64 bytes from localhost (127.0.0.1): icmp_seq=1 ttl=64 time=0.104 ms
64 bytes from localhost (127.0.0.1): icmp_seq=2 ttl=64 time=0.124 ms
64 bytes from localhost (127.0.0.1): icmp_seq=3 ttl=64 time=0.127 ms

--- localhost ping statistics ---
3 packets transmitted, 3 received, 0% packet loss, time 2000ms
rtt min/avg/max/mdev = 0.104/0.118/0.127/0.013 ms
Test wget To localhost

WGET From URL: https://localhost/nagiosxi/includes/components/ccm/
Running:
/usr/bin/wget https://localhost/nagiosxi/includes/components/ccm/
--2016-04-21 11:27:50-- https://localhost/nagiosxi/includes/components/ccm/
Resolving localhost (localhost)... ::1, 127.0.0.1
Connecting to localhost (localhost)|::1|:443... connected.
ERROR: cannot verify localhost's certificate, issued by '/C=UK/ST=Kent/L=West Malling/O=CAF/OU=IT/CN=nagxiliv01/emailAddress=[email protected]':
Self-signed certificate encountered.
ERROR: certificate common name 'nagxiliv01' doesn't match requested host name 'localhost'.
To connect to localhost insecurely, use `--no-check-certificate'.
Network Settings

1: lo: mtu 65536 qdisc noqueue state UNKNOWN

link/loopback 00:00:00:00:00:00 brd 00:00:00:00:00:00

inet 127.0.0.1/8 scope host lo

valid_lft forever preferred_lft forever

inet6 ::1/128 scope host

valid_lft forever preferred_lft forever

2: ens160: mtu 1500 qdisc mq state UP qlen 1000

link/ether 00:50:56:8a:4a:d2 brd ff:ff:ff:ff:ff:ff

inet 10.120.0.22/16 brd 10.120.255.255 scope global ens160

valid_lft forever preferred_lft forever

inet6 fe80::250:56ff:fe8a:4ad2/64 scope link

valid_lft forever preferred_lft forever


default via 10.120.0.3 dev ens160 proto static metric 100

10.120.0.0/16 dev ens160 proto kernel scope link src 10.120.0.22 metric 100

Re: Nagios Xi email alerts stopped to work

Posted: Thu Apr 21, 2016 9:53 am
by rkennedy
Can you run /usr/local/nagiosxi/scripts/repair/repair_databases.sh and see if that helps? Usually if they stop out of no where it's related to SQL.

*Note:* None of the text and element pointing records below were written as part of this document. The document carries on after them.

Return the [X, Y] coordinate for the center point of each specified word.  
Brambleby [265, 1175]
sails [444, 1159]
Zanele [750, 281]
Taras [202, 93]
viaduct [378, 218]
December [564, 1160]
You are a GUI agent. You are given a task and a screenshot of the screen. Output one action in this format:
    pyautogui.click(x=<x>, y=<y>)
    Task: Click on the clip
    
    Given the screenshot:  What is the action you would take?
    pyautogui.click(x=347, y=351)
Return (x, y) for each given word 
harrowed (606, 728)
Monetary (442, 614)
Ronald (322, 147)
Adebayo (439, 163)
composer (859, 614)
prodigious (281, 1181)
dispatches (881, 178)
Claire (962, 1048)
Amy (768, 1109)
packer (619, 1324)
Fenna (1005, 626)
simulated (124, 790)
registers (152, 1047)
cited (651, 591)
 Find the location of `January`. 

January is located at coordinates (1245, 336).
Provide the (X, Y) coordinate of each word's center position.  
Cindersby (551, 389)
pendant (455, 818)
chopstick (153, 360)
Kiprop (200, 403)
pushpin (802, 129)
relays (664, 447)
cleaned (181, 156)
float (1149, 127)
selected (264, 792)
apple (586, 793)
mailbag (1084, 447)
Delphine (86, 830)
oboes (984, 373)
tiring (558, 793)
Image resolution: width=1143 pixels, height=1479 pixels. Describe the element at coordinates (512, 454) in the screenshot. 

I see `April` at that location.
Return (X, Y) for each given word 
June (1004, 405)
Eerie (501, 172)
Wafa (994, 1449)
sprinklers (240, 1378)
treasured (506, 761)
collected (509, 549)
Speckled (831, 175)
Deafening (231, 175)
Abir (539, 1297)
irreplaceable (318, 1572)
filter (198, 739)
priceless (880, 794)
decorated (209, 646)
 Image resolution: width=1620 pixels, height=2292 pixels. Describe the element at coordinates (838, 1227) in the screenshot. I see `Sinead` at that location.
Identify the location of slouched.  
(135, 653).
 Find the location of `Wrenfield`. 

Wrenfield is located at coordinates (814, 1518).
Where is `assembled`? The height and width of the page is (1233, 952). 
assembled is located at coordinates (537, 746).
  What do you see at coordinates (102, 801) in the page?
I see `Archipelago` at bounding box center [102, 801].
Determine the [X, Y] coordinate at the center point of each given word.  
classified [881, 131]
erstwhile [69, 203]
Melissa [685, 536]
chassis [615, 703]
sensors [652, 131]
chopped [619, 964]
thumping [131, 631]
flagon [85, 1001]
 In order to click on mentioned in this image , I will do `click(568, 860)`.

If that's not it, can you PM over your profile for me to take a look at? (Admin -> System Profile -> Download Profile)

Re: Nagios Xi email alerts stopped to work

Posted: Mon Apr 25, 2016 6:24 am
by caf_infra
I have run the DB repair script on Friday and left Nagios to run over the weekend. The script run OK just 1 message at the end was stating ERROR (see attachment). Today I have checked my email for alerts and there was some but these alerts was for NON existing (old) host/service which was deleted fom Nagios long time ago. It looks like Nagios is using rolled back (repaired) DB but not current existing DB and that is really confusing. That raised a question - where is current DB and where new data is stored? Is there are any other ways how to repair Nagios alerts?

Re: Nagios Xi email alerts stopped to work

Posted: Mon Apr 25, 2016 6:31 am
by caf_infra
I'm posting our Nagios Xi System Profile zip for troubleshooting.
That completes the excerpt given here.